Steven Spielberg lining up new projects, including films with Tom Hanks and Jennifer Lawrence

Steven Spielberg, who first went to the movies when he was a kid living in Haddon Township, has been stacking up the projects lately, like a flight controller working thr tower at JFK.  He's finished shooting Bridge of Spies, a Cold War thriller based on the story of James Donovan, a lawyer brought in to negotiate the release of an American U2 pilot, Francis Gary Powers, shot down in Soviet airspace. Tom Hanks is starring as Donovan, and he's joined by Alan Alda, Mark Rylance and Amy Ryan. The film is slated for October release. It's Hanks' fourth team-up with Spielberg, after Saving Private Ryan, Catch Me If You Can and The Terminal.

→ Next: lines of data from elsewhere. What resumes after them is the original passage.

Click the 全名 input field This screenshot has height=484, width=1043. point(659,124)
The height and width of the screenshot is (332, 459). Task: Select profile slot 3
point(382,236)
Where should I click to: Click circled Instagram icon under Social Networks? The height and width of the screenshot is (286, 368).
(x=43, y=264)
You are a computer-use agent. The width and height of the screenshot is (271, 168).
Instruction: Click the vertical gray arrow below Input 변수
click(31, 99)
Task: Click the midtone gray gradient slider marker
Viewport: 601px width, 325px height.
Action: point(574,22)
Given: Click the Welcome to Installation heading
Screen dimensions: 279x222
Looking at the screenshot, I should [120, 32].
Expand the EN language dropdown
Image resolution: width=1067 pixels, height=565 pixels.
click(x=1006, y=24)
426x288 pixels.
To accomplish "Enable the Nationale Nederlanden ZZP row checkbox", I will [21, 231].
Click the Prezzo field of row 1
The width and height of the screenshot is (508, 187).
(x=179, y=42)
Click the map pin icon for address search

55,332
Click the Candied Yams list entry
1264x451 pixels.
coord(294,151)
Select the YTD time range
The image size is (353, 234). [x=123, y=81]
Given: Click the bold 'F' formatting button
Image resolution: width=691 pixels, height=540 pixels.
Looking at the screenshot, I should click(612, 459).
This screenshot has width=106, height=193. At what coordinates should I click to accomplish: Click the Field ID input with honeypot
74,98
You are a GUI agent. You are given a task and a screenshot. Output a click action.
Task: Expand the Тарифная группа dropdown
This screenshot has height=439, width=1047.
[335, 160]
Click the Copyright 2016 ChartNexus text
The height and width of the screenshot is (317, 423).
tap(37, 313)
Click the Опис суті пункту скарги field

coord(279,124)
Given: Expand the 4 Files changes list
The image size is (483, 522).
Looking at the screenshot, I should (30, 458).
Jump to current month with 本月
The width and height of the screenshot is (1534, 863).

This week it was announced that the director has signed Jennifer Lawrence for It's What I Do, based on the just-published memoir by Pulitizer Prize-winning photojournalist Lynsey Addario. Addario has covered conflicts in Afghanistan, Congo, Darfur, Haiti and Iraq for the New York Times, National Geographic and other outlets. In 2011 she was one of four journalists taken prisoner by the Libyan Army. (Right now, Lawrence is playing another real-life figure, Joy Mangano, the millionaire entrepreneur and inventor of the Miracle Mop and Huggable Hangers, in Joy, from her American Hustle and Silver Linings Playbook director David O. Russell.) The full title of Addario's book: It's What I Do: A Photographer's Life of Love and War.

On top of that, Spielberg is making The BFG, adaptating the children's book by Roald Dahl. And the director has long been attached to Robopocalypse, based on Daniel H. Wilson's 2011 futuristic cyborg novel of the same name. Spielberg has also been holding onto the rights to use Martin Luther King, Jr.'s speeches for a planned biopic of the Civil Rights leader. That's the reason Ava DuVernay had to write "new" speeches for King to deliver in her Oscar-nominated Selma.